**What is expected:** Nothing in the entries may be altered; copy them all exactly.

**Available data:**
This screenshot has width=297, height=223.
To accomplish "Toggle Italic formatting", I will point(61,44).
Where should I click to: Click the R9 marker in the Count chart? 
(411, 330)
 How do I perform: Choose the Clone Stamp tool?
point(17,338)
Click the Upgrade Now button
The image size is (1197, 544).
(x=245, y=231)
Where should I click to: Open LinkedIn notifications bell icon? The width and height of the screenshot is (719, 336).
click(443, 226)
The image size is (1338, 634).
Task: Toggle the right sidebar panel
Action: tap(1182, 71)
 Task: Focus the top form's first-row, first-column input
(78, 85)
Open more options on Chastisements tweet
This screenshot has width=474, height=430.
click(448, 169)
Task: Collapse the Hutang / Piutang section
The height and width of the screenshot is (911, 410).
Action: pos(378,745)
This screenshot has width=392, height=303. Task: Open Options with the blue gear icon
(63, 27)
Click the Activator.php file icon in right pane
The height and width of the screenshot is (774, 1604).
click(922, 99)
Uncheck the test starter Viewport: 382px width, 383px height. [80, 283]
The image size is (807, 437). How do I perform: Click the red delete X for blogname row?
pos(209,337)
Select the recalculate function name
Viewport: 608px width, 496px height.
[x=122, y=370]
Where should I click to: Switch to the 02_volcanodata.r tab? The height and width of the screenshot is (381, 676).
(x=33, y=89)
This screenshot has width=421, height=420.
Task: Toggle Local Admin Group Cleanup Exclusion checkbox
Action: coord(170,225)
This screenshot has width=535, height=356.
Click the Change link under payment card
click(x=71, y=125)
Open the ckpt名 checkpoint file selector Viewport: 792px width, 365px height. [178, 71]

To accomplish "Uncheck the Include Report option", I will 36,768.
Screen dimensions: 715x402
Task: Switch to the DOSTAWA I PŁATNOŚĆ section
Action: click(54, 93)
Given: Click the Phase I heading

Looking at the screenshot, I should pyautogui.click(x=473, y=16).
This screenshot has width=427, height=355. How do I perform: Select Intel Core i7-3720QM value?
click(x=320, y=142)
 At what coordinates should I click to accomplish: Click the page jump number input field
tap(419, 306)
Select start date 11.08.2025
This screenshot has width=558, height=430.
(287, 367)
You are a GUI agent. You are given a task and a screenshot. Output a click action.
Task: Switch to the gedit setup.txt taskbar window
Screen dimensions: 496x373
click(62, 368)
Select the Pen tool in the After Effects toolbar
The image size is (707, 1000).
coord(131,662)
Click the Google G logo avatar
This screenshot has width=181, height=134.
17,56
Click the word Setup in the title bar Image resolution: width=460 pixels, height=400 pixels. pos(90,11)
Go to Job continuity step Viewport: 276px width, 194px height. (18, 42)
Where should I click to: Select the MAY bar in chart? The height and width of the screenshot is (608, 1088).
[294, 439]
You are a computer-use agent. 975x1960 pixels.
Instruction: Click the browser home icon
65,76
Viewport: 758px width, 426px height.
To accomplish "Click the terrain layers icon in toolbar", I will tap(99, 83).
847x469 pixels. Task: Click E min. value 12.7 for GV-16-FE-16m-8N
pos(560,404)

**Exercise output:**
This screenshot has width=297, height=223.
To accomplish "Toggle Italic formatting", I will point(61,44).
Where should I click to: Click the R9 marker in the Count chart? 
(411, 330)
 How do I perform: Choose the Clone Stamp tool?
point(17,338)
Click the Upgrade Now button
The image size is (1197, 544).
(x=245, y=231)
Where should I click to: Open LinkedIn notifications bell icon? The width and height of the screenshot is (719, 336).
click(443, 226)
The image size is (1338, 634).
Task: Toggle the right sidebar panel
Action: tap(1182, 71)
 Task: Focus the top form's first-row, first-column input
(78, 85)
Open more options on Chastisements tweet
This screenshot has width=474, height=430.
click(448, 169)
Task: Collapse the Hutang / Piutang section
The height and width of the screenshot is (911, 410).
Action: pos(378,745)
This screenshot has width=392, height=303. Task: Open Options with the blue gear icon
(63, 27)
Click the Activator.php file icon in right pane
The height and width of the screenshot is (774, 1604).
click(922, 99)
Uncheck the test starter Viewport: 382px width, 383px height. [80, 283]
The image size is (807, 437). How do I perform: Click the red delete X for blogname row?
pos(209,337)
Select the recalculate function name
Viewport: 608px width, 496px height.
[x=122, y=370]
Where should I click to: Switch to the 02_volcanodata.r tab? The height and width of the screenshot is (381, 676).
(x=33, y=89)
This screenshot has width=421, height=420.
Task: Toggle Local Admin Group Cleanup Exclusion checkbox
Action: coord(170,225)
This screenshot has width=535, height=356.
Click the Change link under payment card
click(x=71, y=125)
Open the ckpt名 checkpoint file selector Viewport: 792px width, 365px height. [178, 71]

To accomplish "Uncheck the Include Report option", I will 36,768.
Screen dimensions: 715x402
Task: Switch to the DOSTAWA I PŁATNOŚĆ section
Action: click(54, 93)
Given: Click the Phase I heading

Looking at the screenshot, I should pyautogui.click(x=473, y=16).
This screenshot has width=427, height=355. How do I perform: Select Intel Core i7-3720QM value?
click(x=320, y=142)
 At what coordinates should I click to accomplish: Click the page jump number input field
tap(419, 306)
Select start date 11.08.2025
This screenshot has width=558, height=430.
(287, 367)
You are a GUI agent. You are given a task and a screenshot. Output a click action.
Task: Switch to the gedit setup.txt taskbar window
Screen dimensions: 496x373
click(62, 368)
Select the Pen tool in the After Effects toolbar
The image size is (707, 1000).
coord(131,662)
Click the Google G logo avatar
This screenshot has width=181, height=134.
17,56
Click the word Setup in the title bar Image resolution: width=460 pixels, height=400 pixels. pos(90,11)
Go to Job continuity step Viewport: 276px width, 194px height. (18, 42)
Where should I click to: Select the MAY bar in chart? The height and width of the screenshot is (608, 1088).
[294, 439]
You are a computer-use agent. 975x1960 pixels.
Instruction: Click the browser home icon
65,76
Viewport: 758px width, 426px height.
To accomplish "Click the terrain layers icon in toolbar", I will tap(99, 83).
847x469 pixels. Task: Click E min. value 12.7 for GV-16-FE-16m-8N
pos(560,404)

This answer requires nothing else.